## Article
▬▬▬▬▬▬
OccurrenceCube Class
- class b3alien.b3cube.OccurrenceCube(filepath: str, source='geoparquet', gproject='', dims=None, coords=None, index_col=None)[source]
Bases:
objectLoad a GeoParquet file (local or from GCS) into a sparse xarray cube.
- Parameters:
filepath (str) – Path to the GeoParquet file (e.g. ‘gs://bucket/file.parquet’).
dims (list or tuple, optional) – Dimension names. Default is [‘time’, ‘cell’, ‘species’].
coords (dict, optional) – Optional coordinates to assign to the cube.
index_col (str or list, optional) – Column(s) to use for reshaping if needed.
- Returns:
A sparse data cube loaded from the GeoParquet file. self.df contains a geopandas.DataFrame self.data a sparse xarray.Xarray
- Return type:
- _create_xcube(df, dims=('time', 'cell', 'species'))[source]
This function converts a GeoDataFrame into a sparse xarray cube with geometry metadata in case a GeoParquet file was loaded. In case of a pure GBIF cube, the geometry is ignored.
- _filter_species(speciesKey)[source]
Filter the cube to only include data for a specific speciesKey.
- Parameters:
speciesKey (int or str) – The GBIF speciesKey to filter on.
- Returns:
Updates self.df and self.data to only include the specified speciesKey.
- Return type:
None
- _load_gbifcsv(path)[source]
Load a GBIF CSV file from local disk using Pandas. Assumes tab-separated values.
- _load_geoparquet(path, gproject)[source]
Load a GeoParquet file from local disk or GCS using GeoPandas.
- _species_richness(normalized=False)[source]
Calculate species richness per cell from the sparse cube. :param normalized: Whether to compute normalized richness (richness / total occurrences). :type normalized: bool
- Returns:
Sets self.richness as a DataFrame with columns ‘cell’ and ‘richness’ or ‘normalized_richness’.
▬▬▬▬▬▬
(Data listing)
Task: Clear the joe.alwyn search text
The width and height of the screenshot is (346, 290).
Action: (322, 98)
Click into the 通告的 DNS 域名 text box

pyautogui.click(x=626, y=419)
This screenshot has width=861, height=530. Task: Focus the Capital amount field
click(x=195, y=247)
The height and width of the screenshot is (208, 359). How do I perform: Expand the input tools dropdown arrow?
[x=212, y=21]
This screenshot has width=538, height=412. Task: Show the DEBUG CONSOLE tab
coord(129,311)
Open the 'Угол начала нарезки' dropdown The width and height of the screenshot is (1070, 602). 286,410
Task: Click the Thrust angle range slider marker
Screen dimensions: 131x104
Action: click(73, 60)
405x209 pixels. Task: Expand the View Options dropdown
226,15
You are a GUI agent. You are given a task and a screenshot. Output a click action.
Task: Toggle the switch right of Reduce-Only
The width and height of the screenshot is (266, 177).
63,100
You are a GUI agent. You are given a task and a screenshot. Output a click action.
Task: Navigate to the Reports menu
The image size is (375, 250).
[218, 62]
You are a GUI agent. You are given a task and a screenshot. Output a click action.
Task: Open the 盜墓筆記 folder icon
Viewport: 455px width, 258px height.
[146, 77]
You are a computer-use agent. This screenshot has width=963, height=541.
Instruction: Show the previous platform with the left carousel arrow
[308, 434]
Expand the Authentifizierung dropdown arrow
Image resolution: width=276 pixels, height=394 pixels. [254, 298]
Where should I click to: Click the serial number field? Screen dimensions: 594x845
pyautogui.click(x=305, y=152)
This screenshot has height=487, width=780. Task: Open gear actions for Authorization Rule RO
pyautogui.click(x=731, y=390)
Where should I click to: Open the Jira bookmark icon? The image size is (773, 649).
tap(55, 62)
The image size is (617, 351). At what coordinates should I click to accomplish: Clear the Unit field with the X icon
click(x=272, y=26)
▬▬▬▬▬▬
## To do
A: Answer these questions from the OccurrenceCube documentation:
(i) What dimension names are used by default?
(ii) What kind of values does the GBIF CSV loader assume?
(iii) What is the return type given for _filter_species?
B: Decide whether each statement agrees with the OccurrenceCube documentation. Answer yes or no and quote the words that settle it.
(i) The _load_gbifcsv method reads the file with GeoPandas.
(ii) When the cube is a pure GBIF cube, the geometry is ignored.
(iii) The _species_richness method stores its result in self.richness as a DataFrame.
C: Translate this sentence from the OccurrenceCube documentation into Spanish: "Filter the cube to only include data for a specific speciesKey."

## Expected outputs
A:
(i) ['time', 'cell', 'species']
(ii) Tab-separated values
(iii) None

B:
(i) No: "Load a GBIF CSV file from local disk using Pandas."
(ii) Yes: "In case of a pure GBIF cube, the geometry is ignored."
(iii) Yes: "Sets self.richness as a DataFrame with columns ‘cell’ and ‘richness’ or ‘normalized_richness’."

C: Filtra el cubo para incluir solo los datos de un speciesKey específico.